MDAでの研修

Japanese Medical Exchange Program 現地報告

Japanese Medical Exchange Program & Reports

JME 2019 現地報告 Day8

JME 2019 現地報告、Day8 を担当しますのは国立がん研究センター 乳腺外科の綿貫 瑠璃奈です。

本日の午前はDaikiがDr.Le-Petrossの元、Breast Imaging Clinicにて乳腺の画像診断の現場を案内してもらい、KeikoがPalliative Care Roundに参加し、その他のメンバーはフリーだったので課題をこなしたり、e-learningをこなしたり、思い思いの時間を過ごしました。

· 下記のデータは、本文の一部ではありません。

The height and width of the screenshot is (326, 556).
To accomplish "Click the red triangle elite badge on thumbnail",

午後はDr.Sahinに乳腺病理の講義をしていただき、その後術中迅速を行なっている現場を案内していただきました。
病理診断部は70名のFacultyがおり、その中で乳腺病理を担当しているのが11名とのことでした。この数を聞くだけで日本との規模の違いを分かりますね。cd76a4841bab543cc2a8fbc9c2fb75a04_19604867_190829_0018.jpg講義の内容は乳腺病理の話の中でも筋上皮の二相性や粘液癌や髄様癌、管状癌など特殊型の説明までかなり細かいところまで触れてくださり、日頃病理に馴染みの薄いメンバーにとっては少しハードであったかもしれません。。。

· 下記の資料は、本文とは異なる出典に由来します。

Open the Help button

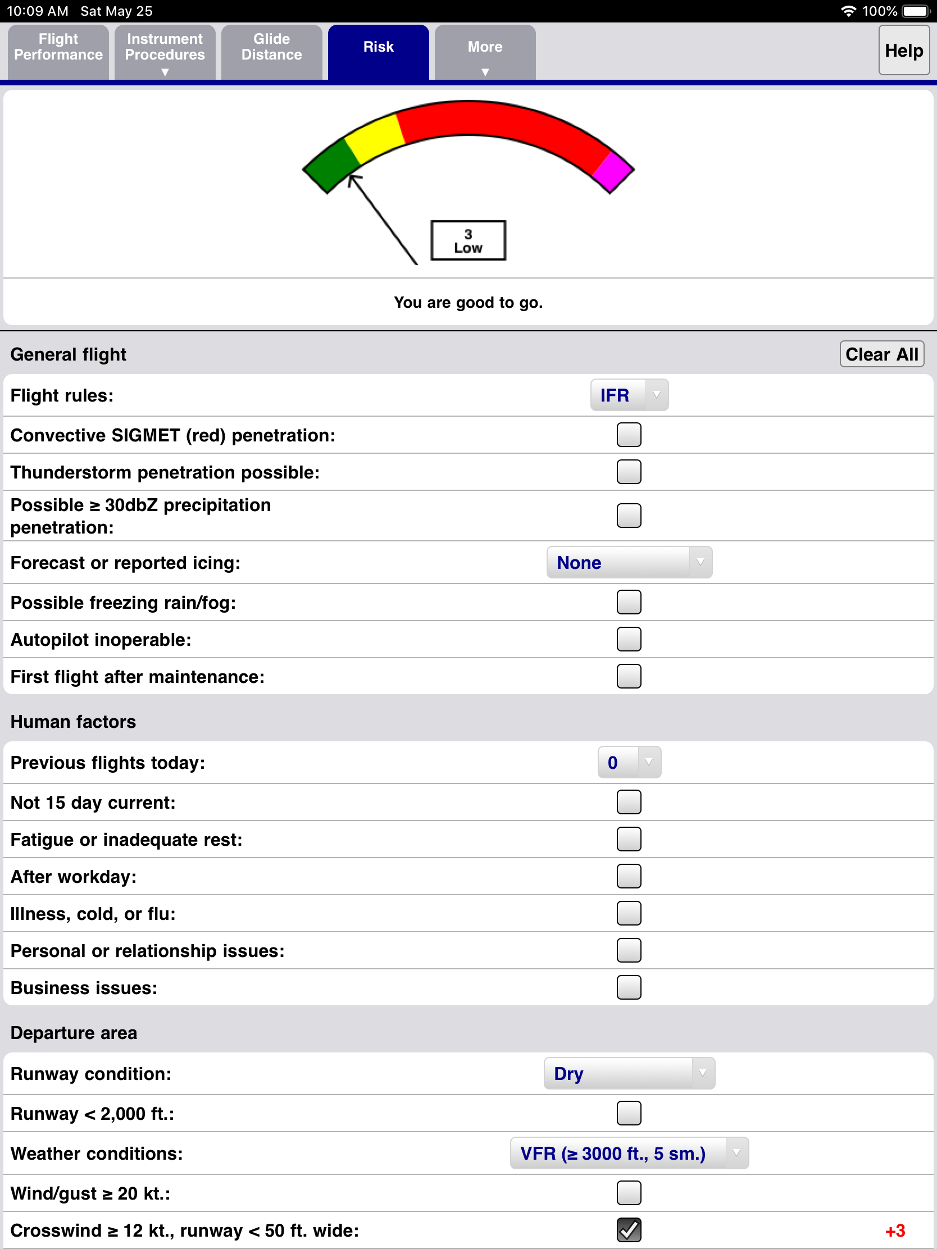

講義の後は手術室の隣にある術中迅速を行なっているラボを見させていただきました。本日見学させていただいたラボはあくまでdaily surgeryを行なっている手術室(6つ)とセットになっている病理の部屋であり、MDAのメインのORは46室あるようでそちらに隣接する病理のラボはvisitorを受け入れていないとのことでした。
 

Dr.Sahinが本日の乳腺の手術症例の検体を実際に触らせてくださったり、どのように術中迅速診断が成されているか丁寧に説明してくださいました

一番驚かされたのは乳腺の手術で摘出された標本を、ホルマリン固定される前に生でスライスして、それを更に標本撮影しているようです。そして放射線科医が確認して、腫瘍の範囲をマッピングし、病理医に伝えることで、通常の術中迅速の断端の評価と合わせて外科医は追加切除するかを検討するようです。この過程をおよそ15-20分でこなすとのことで信じられません。

↑これで標本撮影(ラボ内にあります)

↑このように放射線科医が術中にマッピングして、そこを切り出して標本にするようです(Dr. Sahinの許可を得て掲載させていただきました)

更に驚いたのは背景乳腺によって作成したカセットを漬けるホルマリンが異なること。下の写真のように脂肪性の乳腺、線維化の強い乳腺、通常の乳腺の3つに分けています。この後パラフィンに包埋する前にエタノールやキシレンなどで処理するわけですが、そこの過程でそれぞれによってかける時間など変えているようです。ここの過程を大事にされていることをDr.Sahinも強調されておりました。

この後もパラフィン包埋の過程やブロックから薄切する作業など一つ一つ丁寧に説明していただき、見学させていただきました。
今回の見学は医師以外の職種にとってはかなり新鮮だったのではと思います。乳腺外科の私にとってはfamiliarではあるものの、術中に標本で生でスライスして放射線科医がマッピングするなど大きな違いを知り(アメリカだからではなくMDAだからできること)、とてもexcitingな経験でした

最後にDr.Sahinと一枚。全てを丁寧に分かりやすく、説明していただき、どうもありがとうございました!

 

今日は帰りのシャトルでプチ事件。
レジデンスの前でいつもおろしてくれるのに、ドライバーがうっかりおろすのを忘れたらしく、「すみません!」と声を掛けた時には遅く、他の人達をおろしてから一番最後におろすと言われ、計らずしてNRGスタジアムまで行ってしましました。。。